▶ [Short problem 1]: Copy from the DVR forum thread everything from "There is a workaround" down to "happen some day).".
▶ [Short problem 2]:
Answer these questions from the DVR forum thread.
(a) Since what year has jcricket not subscribed to cable?
(b) According to sjberra, how is OTA being rolled out?
(c) What bug does jcricket name as the exception to the HR10's reliability?

▶ [Text passage]:

There is a workaround for the lack of dual live buffers: record both shows!

In the medium term, the HR10 will be able to only receive a fraction of the HD channels available. In the long term, perhaps none at all (if all the HD channels are eventually converted, as DirecTV has suggested will happen some day).


----------



## pmturcotte (May 7, 2001)

No dual buffers and no OTA HD handling. I live in such great proximity to all my locals on OTAHD that I see no way the pq would get better by not viewing them OTA - in fact I wager they would be significantly worse.

HR10-250 for me all the way please.


----------



## sjberra (May 16, 2005)

pmturcotte said:


> No dual buffers and no OTA HD handling. I live in such great proximity to all my locals on OTAHD that I see no way the pq would get better by not viewing them OTA - in fact I wager they would be significantly worse.
> 
> HR10-250 for me all the way please.


OTA is being rolled out now on a staggered basis


----------



## jcricket (Sep 11, 2002)

I like the Tivo interface, although I'm not wedded to it. I like DirecTV and their pricing structure, although I'm not wedded to them either. I haven't subscribed to cable since 1996 (started with Echostar, went to DirecTV in 2002 for my first DirecTivo). For now, the HR10 still makes sense for me, especially if it were free. Here's my argument:

If you can get your locals OTA reliably, the HR20 is currently a sideways trade from an HR10. For now, assume OTA/ATSC recording is available on the HR20, ignore any UI preference issues and and discount the value of any advanced features like MRV or HMO (which aren't really available in any meaningful way on either device). With those thing considered, the HR20 is basically a dual-tuner HD DVR for DirecTV that can record OTA ATSC or MPEG2 satellite channels.

*However, to be considered a real sideways trade, the HR20 has to be at least as reliable as the HR10. * With the exception of the audio drop-out bug, the HR10 has been pretty darn reliable for most people over the past couple of years. Judging from my reading of the DBSTalk forums with the weekly software releases the HR20 isn't there yet. It appears to be getting better, but until the frequency of software "fixes stability issues" or "enables core features" releases slow to a trickle (less-frequent than quarterly) and the complainers are in the minority, it's a downgrade from the HR10.

▶ [Listing]:
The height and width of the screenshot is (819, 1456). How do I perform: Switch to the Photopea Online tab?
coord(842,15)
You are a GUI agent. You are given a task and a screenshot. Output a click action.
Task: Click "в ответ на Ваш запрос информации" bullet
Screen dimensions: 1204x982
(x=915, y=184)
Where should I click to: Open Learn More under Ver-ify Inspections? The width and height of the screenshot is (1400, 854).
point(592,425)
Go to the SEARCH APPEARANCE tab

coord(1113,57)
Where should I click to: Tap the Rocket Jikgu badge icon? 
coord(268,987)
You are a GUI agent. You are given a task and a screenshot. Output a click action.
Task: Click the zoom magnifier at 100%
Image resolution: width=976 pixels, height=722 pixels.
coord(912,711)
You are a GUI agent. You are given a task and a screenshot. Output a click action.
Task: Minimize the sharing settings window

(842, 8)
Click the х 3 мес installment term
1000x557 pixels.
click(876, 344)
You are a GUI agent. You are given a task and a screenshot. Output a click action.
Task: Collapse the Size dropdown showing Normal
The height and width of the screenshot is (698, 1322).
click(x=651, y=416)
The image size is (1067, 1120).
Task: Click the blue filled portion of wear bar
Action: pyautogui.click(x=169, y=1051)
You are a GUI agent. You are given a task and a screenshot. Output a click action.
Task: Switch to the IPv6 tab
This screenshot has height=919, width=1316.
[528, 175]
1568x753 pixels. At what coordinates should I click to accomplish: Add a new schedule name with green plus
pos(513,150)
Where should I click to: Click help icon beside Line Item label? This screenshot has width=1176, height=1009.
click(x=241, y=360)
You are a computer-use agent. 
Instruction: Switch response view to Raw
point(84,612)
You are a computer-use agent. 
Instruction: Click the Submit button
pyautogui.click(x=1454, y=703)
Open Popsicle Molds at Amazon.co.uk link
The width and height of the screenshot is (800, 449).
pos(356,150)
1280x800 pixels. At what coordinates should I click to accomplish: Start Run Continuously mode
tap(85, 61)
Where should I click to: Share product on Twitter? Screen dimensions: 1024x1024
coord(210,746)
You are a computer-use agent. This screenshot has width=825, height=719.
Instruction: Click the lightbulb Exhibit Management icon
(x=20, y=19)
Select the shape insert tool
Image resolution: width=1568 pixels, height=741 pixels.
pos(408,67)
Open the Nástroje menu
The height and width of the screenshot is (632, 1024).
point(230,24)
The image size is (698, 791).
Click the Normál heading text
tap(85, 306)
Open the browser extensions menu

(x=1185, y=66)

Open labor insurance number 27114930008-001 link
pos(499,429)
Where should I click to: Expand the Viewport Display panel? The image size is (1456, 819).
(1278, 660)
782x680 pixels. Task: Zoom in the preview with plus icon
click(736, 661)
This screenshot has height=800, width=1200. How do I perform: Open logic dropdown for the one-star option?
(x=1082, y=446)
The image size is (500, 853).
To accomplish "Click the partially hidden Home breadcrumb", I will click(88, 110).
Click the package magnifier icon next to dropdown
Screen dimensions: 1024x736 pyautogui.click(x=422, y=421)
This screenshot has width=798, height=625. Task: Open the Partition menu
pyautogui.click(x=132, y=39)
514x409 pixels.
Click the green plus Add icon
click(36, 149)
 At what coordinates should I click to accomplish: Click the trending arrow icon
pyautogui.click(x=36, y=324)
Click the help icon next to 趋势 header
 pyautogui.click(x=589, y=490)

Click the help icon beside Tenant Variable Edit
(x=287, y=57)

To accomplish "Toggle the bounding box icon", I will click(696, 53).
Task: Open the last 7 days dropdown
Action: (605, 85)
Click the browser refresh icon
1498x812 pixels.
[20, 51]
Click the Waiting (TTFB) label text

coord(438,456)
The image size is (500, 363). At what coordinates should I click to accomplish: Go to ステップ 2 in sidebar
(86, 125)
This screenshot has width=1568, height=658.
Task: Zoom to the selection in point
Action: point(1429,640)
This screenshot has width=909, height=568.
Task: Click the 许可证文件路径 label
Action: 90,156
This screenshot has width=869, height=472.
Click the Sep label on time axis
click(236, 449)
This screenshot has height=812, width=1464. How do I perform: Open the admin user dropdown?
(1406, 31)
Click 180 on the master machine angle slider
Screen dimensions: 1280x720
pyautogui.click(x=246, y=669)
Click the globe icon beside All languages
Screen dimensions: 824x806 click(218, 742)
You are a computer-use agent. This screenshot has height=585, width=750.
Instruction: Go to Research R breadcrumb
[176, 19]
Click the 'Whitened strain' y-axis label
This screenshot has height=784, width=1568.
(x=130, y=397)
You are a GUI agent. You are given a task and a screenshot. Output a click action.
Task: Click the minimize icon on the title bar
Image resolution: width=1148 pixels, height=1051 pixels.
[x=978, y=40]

▶ [Output 1]:
There is a workaround for the lack of dual live buffers: record both shows!

In the medium term, the HR10 will be able to only receive a fraction of the HD channels available. In the long term, perhaps none at all (if all the HD channels are eventually converted, as DirecTV has suggested will happen some day).

▶ [Output 2]:
(a) 1996
(b) On a staggered basis
(c) The audio drop-out bug